We chat about the various aspects of the planning and execution that can go wrong. From horribly wrong, with losses incurred, to subtly wrong, with resale threatening an investor's profits, here are some of the common things that investors get wrong:
  1. Buying in the wrong location
  2. Buying the wrong property and paying too much
  3. Buying with the wrong people
  4. Buying for the wrong reasons
  5. Buying with inadequate planning
  6. Buying an investment property for the wrong reasons
Property can be such a powerful asset class, but we’ve seen plenty of people make mistakes buying for the wrong reasons. It happens often! We'll chat in detail about the following mistakes:

• Buying for tax benefits – depreciation and Land to Asset Ratio
• Buying due to social pressure
• Buying for children
• Buying a holiday house
• Purchasing a home for your future self
• Buying with the idea of getting rich quick

You may wonder what’s wrong with some of these! We will dive into why they’re pitfalls.

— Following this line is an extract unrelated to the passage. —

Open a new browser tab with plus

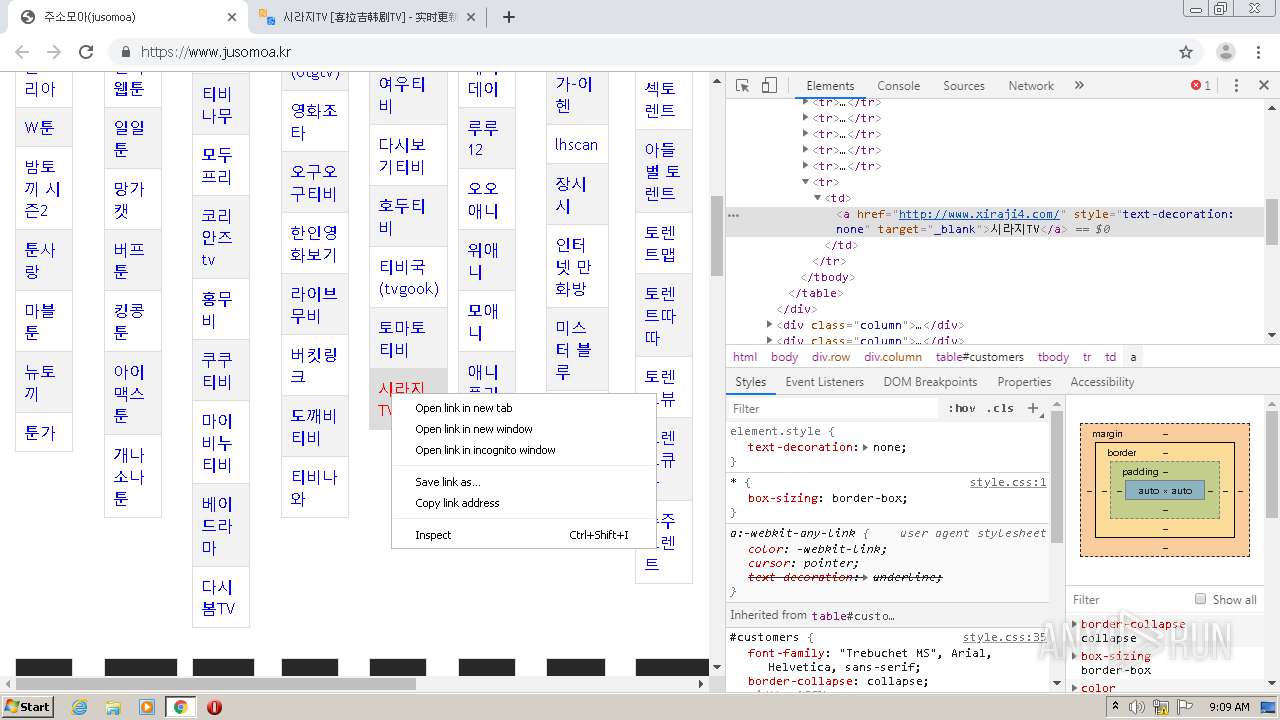tap(508, 17)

We also share four ways to manage risk:
  1. Manage debt – ignorance is not bliss when it comes to financial obligations! Be familiar with the lender(s), terms, and repayment status of your liabilities.
  2. Stop worrying what others think – spending on stuff that isn’t really needed rarely helps the cause, so don’t go broke trying to look rich.
  3. Read widely – educate yourself. Try to challenge your own preconceptions.
  4. Diversify – the future is far less predictable than we tend to think, therefore all your eggs should not be in one basket.
Cate and Pete believe that the best time to sell property is never – provided you buy the right property in the first place.

The Buy Right Approach to Property Investing will help you to achieve a passive income and financial freedom through investing in Australian property.

Cate and Pete’s industry knowledge of Australian property investing shines through with detailed reflections on a multitude of investor successes and mistakes. Importantly, they outline what’s involved in buying the right property, which includes:
• doing your due diligence on areas, properties and price
• researching historical capital growth and performance
• calculating your return on investment
• adopting a cautiously optimistic outlook and long-term view • managing your risk.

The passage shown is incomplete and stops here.